** START **
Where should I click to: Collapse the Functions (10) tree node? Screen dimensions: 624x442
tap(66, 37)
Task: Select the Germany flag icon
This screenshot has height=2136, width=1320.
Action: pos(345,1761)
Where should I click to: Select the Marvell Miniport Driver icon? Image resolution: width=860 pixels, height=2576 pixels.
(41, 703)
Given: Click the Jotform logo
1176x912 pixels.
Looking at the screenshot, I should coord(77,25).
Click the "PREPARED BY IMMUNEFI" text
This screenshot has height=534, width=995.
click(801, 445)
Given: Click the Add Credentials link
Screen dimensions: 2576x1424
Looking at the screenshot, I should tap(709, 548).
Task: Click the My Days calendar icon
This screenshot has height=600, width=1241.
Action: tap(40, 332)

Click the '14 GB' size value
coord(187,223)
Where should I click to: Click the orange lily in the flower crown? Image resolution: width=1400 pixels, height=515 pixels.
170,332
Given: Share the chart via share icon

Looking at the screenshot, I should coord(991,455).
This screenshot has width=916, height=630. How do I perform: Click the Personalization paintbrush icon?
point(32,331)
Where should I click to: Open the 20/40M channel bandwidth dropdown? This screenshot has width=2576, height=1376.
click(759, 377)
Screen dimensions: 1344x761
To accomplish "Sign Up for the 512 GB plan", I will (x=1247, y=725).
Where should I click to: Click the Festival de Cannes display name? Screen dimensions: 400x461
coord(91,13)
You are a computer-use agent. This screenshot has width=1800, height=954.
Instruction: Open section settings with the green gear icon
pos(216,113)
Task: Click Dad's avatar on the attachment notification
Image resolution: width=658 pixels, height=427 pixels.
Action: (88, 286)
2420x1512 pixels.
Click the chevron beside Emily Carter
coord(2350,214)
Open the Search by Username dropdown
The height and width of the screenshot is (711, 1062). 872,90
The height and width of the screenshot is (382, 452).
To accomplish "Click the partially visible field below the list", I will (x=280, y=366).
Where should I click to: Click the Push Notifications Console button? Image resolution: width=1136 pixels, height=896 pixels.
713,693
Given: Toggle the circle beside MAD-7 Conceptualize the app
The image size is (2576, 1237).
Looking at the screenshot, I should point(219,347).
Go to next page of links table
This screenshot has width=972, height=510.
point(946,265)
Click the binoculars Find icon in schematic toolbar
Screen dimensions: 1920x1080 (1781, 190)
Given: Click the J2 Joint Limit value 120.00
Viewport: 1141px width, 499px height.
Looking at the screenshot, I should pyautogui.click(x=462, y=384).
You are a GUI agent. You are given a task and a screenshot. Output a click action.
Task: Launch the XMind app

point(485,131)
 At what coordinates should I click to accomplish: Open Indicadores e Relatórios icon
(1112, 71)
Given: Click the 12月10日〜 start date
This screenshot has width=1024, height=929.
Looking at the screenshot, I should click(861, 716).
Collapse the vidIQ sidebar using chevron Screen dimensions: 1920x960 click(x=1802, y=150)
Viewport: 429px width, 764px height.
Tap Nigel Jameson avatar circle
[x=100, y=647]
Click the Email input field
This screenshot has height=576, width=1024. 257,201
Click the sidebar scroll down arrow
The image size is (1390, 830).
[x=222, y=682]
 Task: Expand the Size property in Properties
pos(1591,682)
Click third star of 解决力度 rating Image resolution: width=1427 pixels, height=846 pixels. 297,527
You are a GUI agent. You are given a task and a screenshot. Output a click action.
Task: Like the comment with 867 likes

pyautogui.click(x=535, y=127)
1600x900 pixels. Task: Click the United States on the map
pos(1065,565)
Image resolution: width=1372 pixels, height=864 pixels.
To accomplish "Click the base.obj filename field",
** END **
◆ AIM ◆
Could you retype every line of the data above, unchanged down to the last character?

◆ FINISHED ANSWER ◆
Where should I click to: Collapse the Functions (10) tree node? Screen dimensions: 624x442
tap(66, 37)
Task: Select the Germany flag icon
This screenshot has height=2136, width=1320.
Action: pos(345,1761)
Where should I click to: Select the Marvell Miniport Driver icon? Image resolution: width=860 pixels, height=2576 pixels.
(41, 703)
Given: Click the Jotform logo
1176x912 pixels.
Looking at the screenshot, I should coord(77,25).
Click the "PREPARED BY IMMUNEFI" text
This screenshot has height=534, width=995.
click(801, 445)
Given: Click the Add Credentials link
Screen dimensions: 2576x1424
Looking at the screenshot, I should tap(709, 548).
Task: Click the My Days calendar icon
This screenshot has height=600, width=1241.
Action: tap(40, 332)

Click the '14 GB' size value
coord(187,223)
Where should I click to: Click the orange lily in the flower crown? Image resolution: width=1400 pixels, height=515 pixels.
170,332
Given: Share the chart via share icon

Looking at the screenshot, I should coord(991,455).
This screenshot has width=916, height=630. How do I perform: Click the Personalization paintbrush icon?
point(32,331)
Where should I click to: Open the 20/40M channel bandwidth dropdown? This screenshot has width=2576, height=1376.
click(759, 377)
Screen dimensions: 1344x761
To accomplish "Sign Up for the 512 GB plan", I will (x=1247, y=725).
Where should I click to: Click the Festival de Cannes display name? Screen dimensions: 400x461
coord(91,13)
You are a computer-use agent. This screenshot has width=1800, height=954.
Instruction: Open section settings with the green gear icon
pos(216,113)
Task: Click Dad's avatar on the attachment notification
Image resolution: width=658 pixels, height=427 pixels.
Action: (88, 286)
2420x1512 pixels.
Click the chevron beside Emily Carter
coord(2350,214)
Open the Search by Username dropdown
The height and width of the screenshot is (711, 1062). 872,90
The height and width of the screenshot is (382, 452).
To accomplish "Click the partially visible field below the list", I will (x=280, y=366).
Where should I click to: Click the Push Notifications Console button? Image resolution: width=1136 pixels, height=896 pixels.
713,693
Given: Toggle the circle beside MAD-7 Conceptualize the app
The image size is (2576, 1237).
Looking at the screenshot, I should point(219,347).
Go to next page of links table
This screenshot has width=972, height=510.
point(946,265)
Click the binoculars Find icon in schematic toolbar
Screen dimensions: 1920x1080 (1781, 190)
Given: Click the J2 Joint Limit value 120.00
Viewport: 1141px width, 499px height.
Looking at the screenshot, I should pyautogui.click(x=462, y=384).
You are a GUI agent. You are given a task and a screenshot. Output a click action.
Task: Launch the XMind app

point(485,131)
 At what coordinates should I click to accomplish: Open Indicadores e Relatórios icon
(1112, 71)
Given: Click the 12月10日〜 start date
This screenshot has width=1024, height=929.
Looking at the screenshot, I should click(861, 716).
Collapse the vidIQ sidebar using chevron Screen dimensions: 1920x960 click(x=1802, y=150)
Viewport: 429px width, 764px height.
Tap Nigel Jameson avatar circle
[x=100, y=647]
Click the Email input field
This screenshot has height=576, width=1024. 257,201
Click the sidebar scroll down arrow
The image size is (1390, 830).
[x=222, y=682]
 Task: Expand the Size property in Properties
pos(1591,682)
Click third star of 解决力度 rating Image resolution: width=1427 pixels, height=846 pixels. 297,527
You are a GUI agent. You are given a task and a screenshot. Output a click action.
Task: Like the comment with 867 likes

pyautogui.click(x=535, y=127)
1600x900 pixels. Task: Click the United States on the map
pos(1065,565)
Image resolution: width=1372 pixels, height=864 pixels.
To accomplish "Click the base.obj filename field",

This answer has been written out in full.